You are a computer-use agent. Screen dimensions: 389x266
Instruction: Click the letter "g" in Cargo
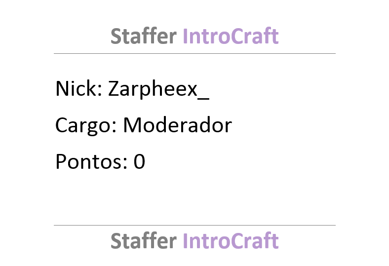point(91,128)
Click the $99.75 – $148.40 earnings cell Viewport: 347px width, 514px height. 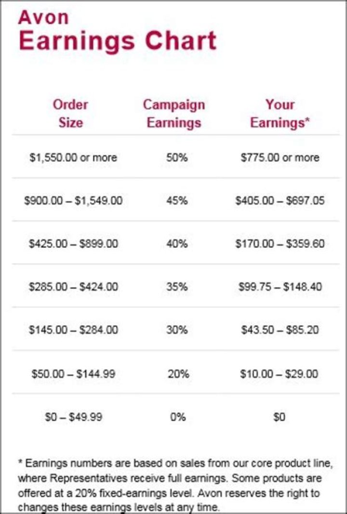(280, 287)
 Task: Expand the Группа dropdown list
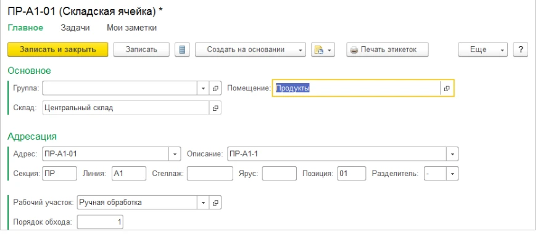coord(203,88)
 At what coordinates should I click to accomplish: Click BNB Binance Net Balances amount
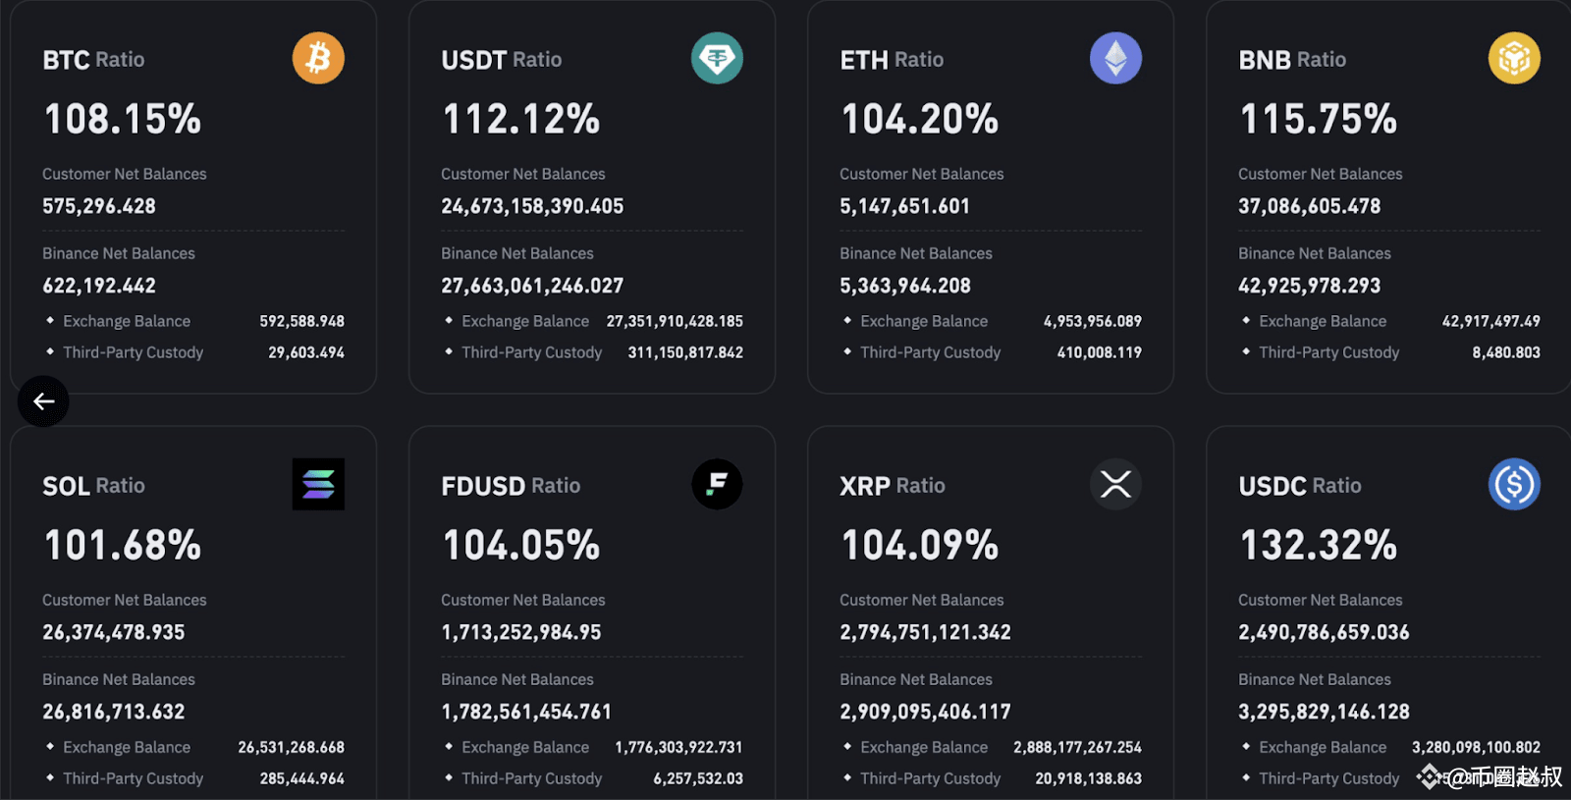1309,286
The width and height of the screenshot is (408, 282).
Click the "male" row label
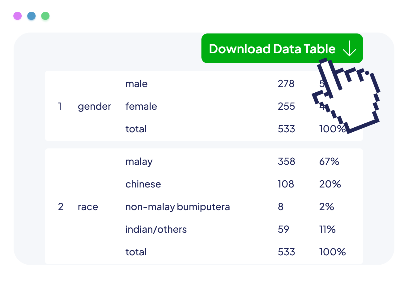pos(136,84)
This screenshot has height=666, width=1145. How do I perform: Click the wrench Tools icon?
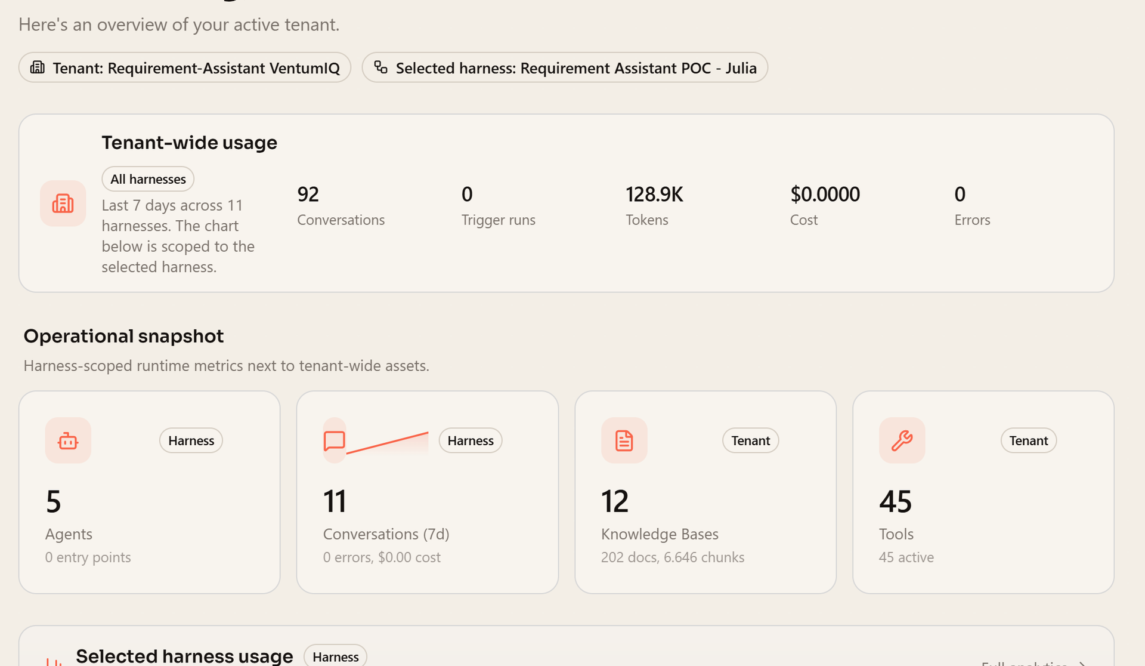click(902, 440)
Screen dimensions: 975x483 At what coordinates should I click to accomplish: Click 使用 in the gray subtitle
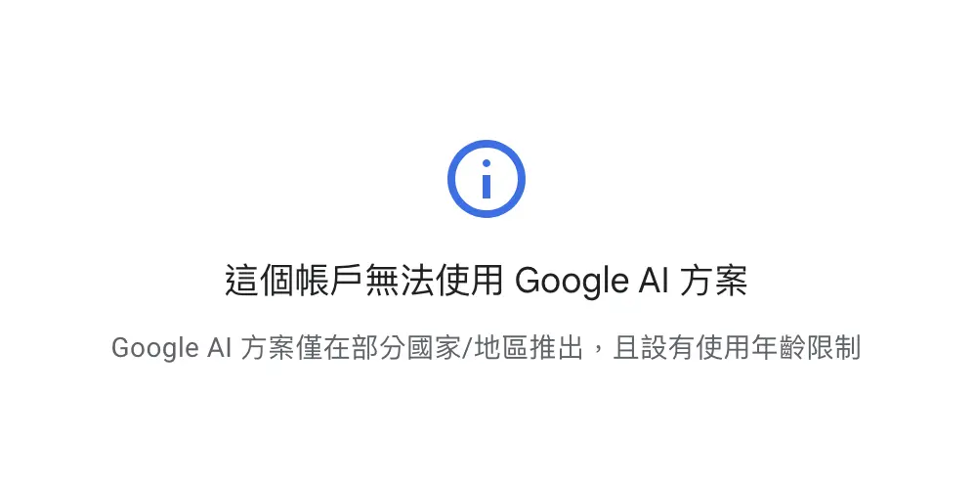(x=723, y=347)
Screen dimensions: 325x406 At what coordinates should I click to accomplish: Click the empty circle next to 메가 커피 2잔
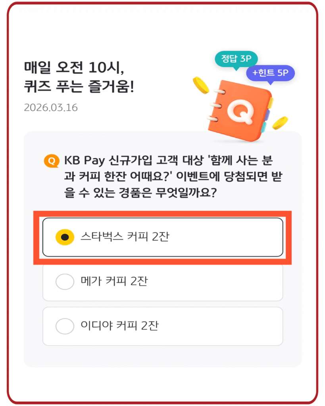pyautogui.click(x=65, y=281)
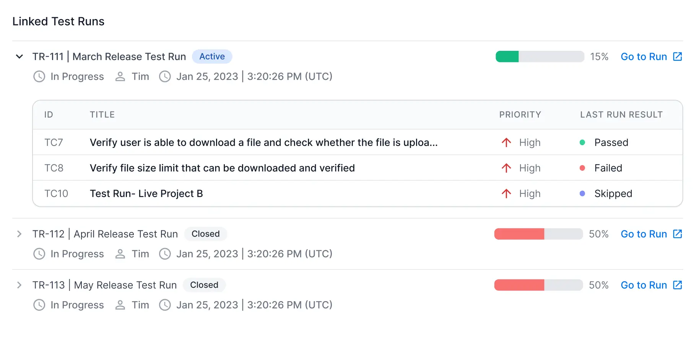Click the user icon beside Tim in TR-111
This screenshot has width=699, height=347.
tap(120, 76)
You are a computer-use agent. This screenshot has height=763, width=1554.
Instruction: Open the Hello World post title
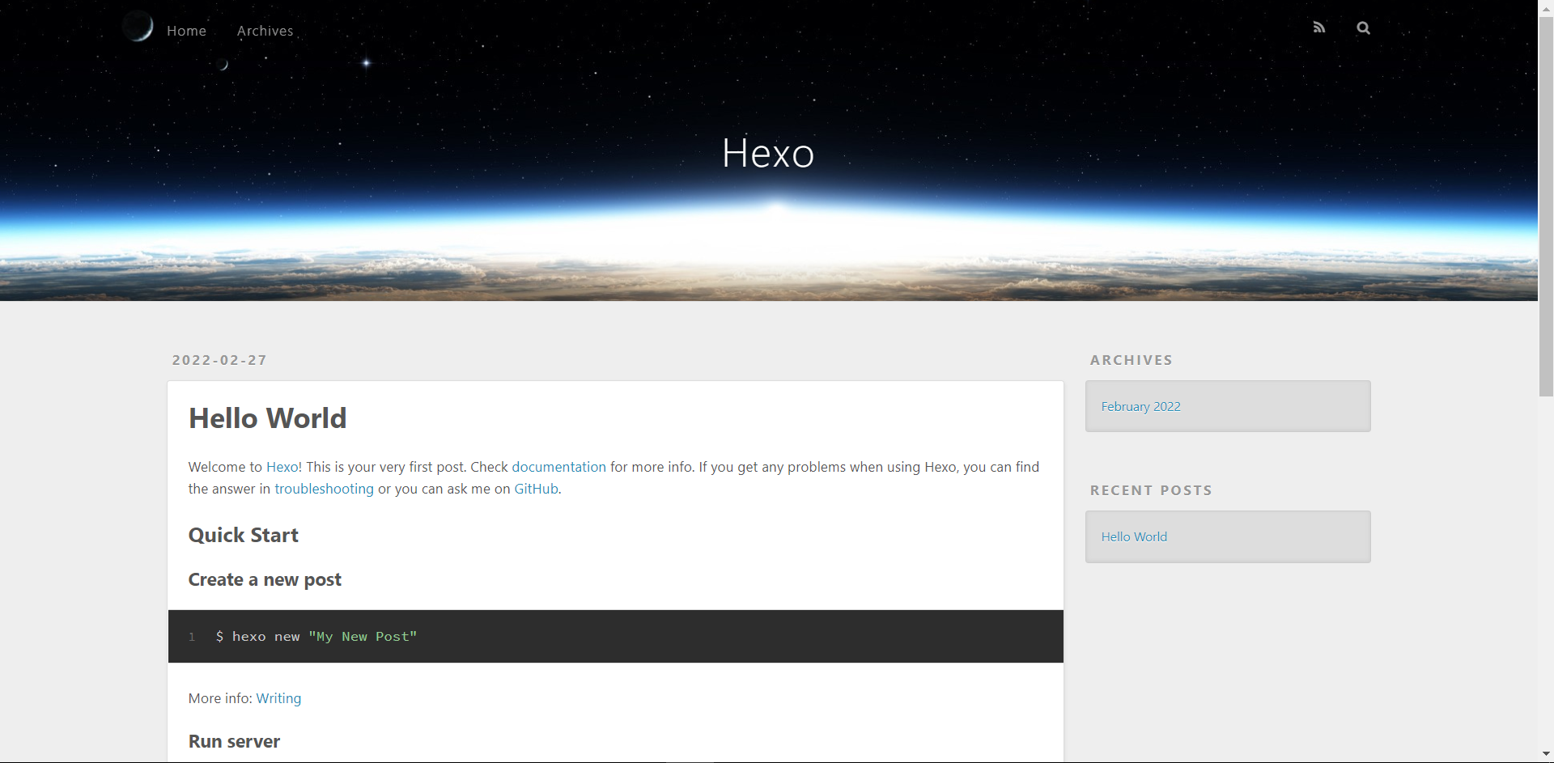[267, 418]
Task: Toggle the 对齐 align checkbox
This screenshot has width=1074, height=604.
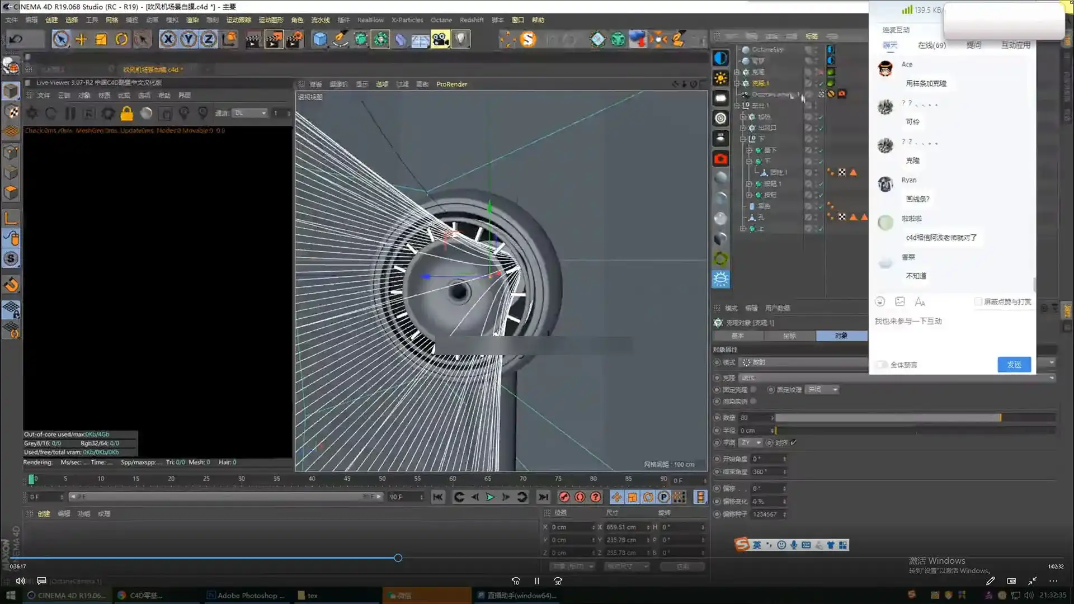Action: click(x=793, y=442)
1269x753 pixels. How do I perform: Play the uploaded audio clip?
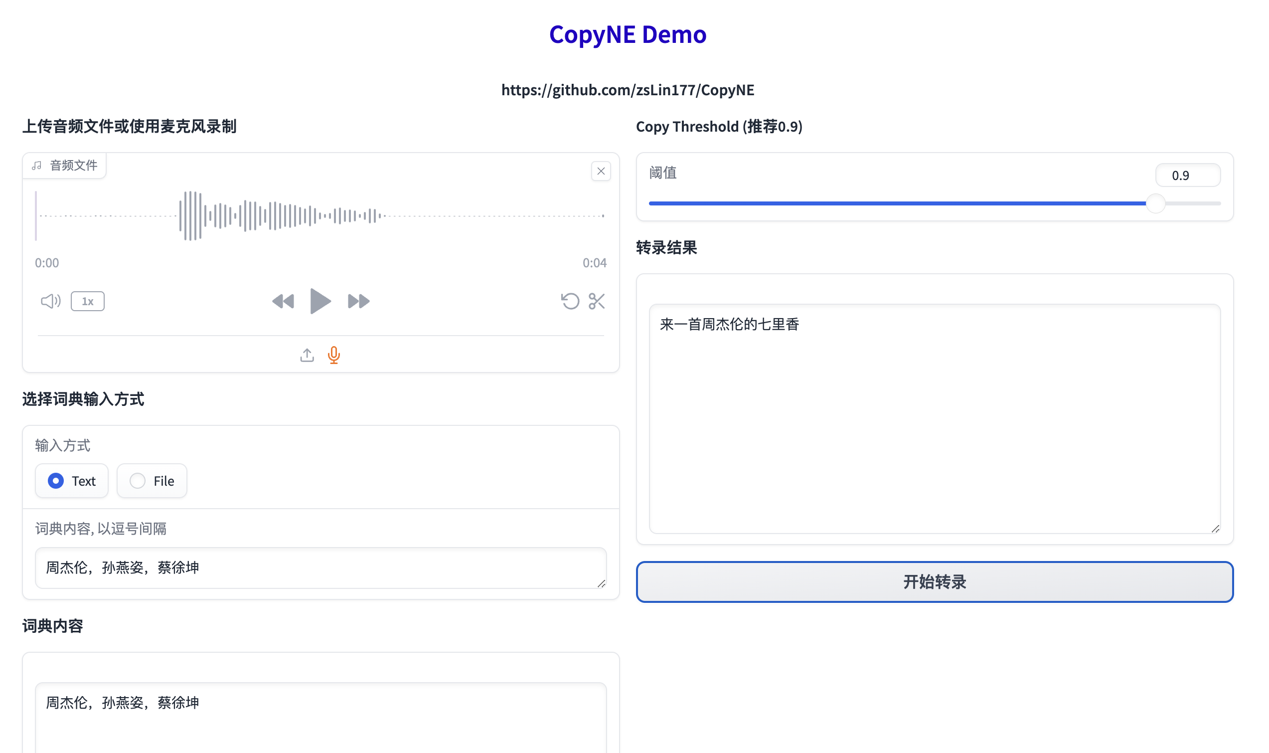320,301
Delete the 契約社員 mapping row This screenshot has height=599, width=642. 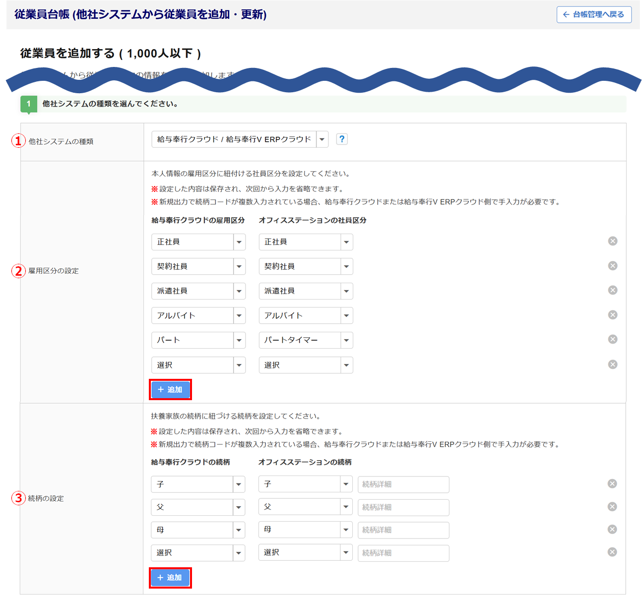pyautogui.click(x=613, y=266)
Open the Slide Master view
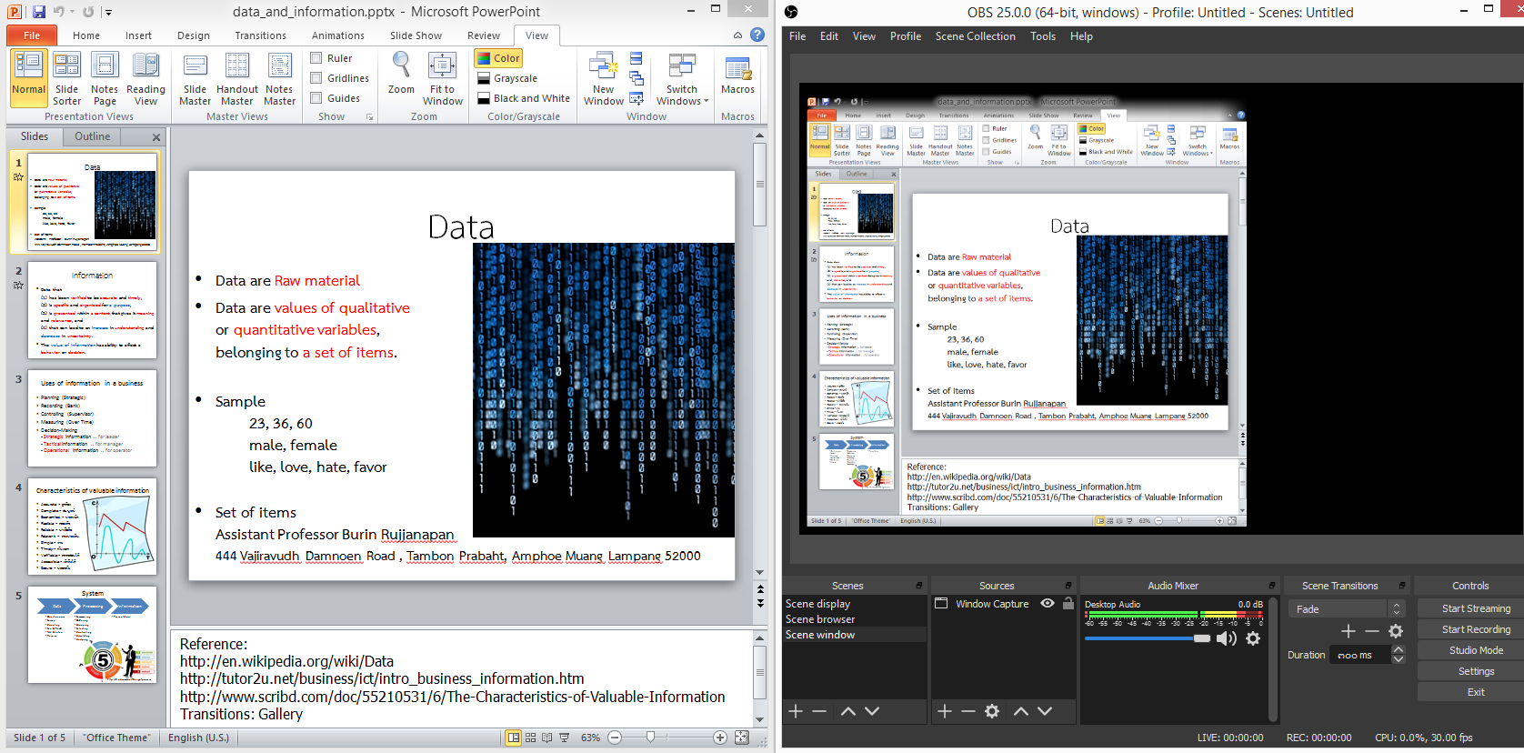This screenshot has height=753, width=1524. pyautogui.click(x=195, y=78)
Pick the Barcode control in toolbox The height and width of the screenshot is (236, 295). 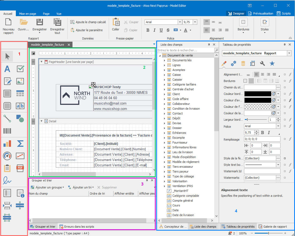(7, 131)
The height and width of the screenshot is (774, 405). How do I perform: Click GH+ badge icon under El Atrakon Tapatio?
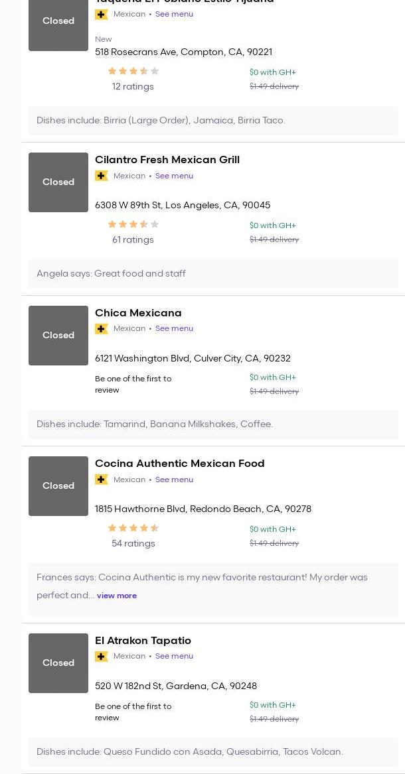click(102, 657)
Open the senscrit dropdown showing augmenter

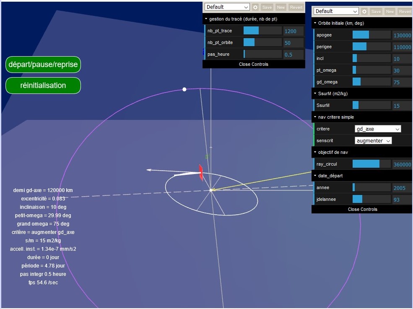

### What is expected
Extract each line of the items above that contains the word "dropdown".

### Output for this exercise
 Task: Expand the Группа dropdown list
Open the senscrit dropdown showing augmenter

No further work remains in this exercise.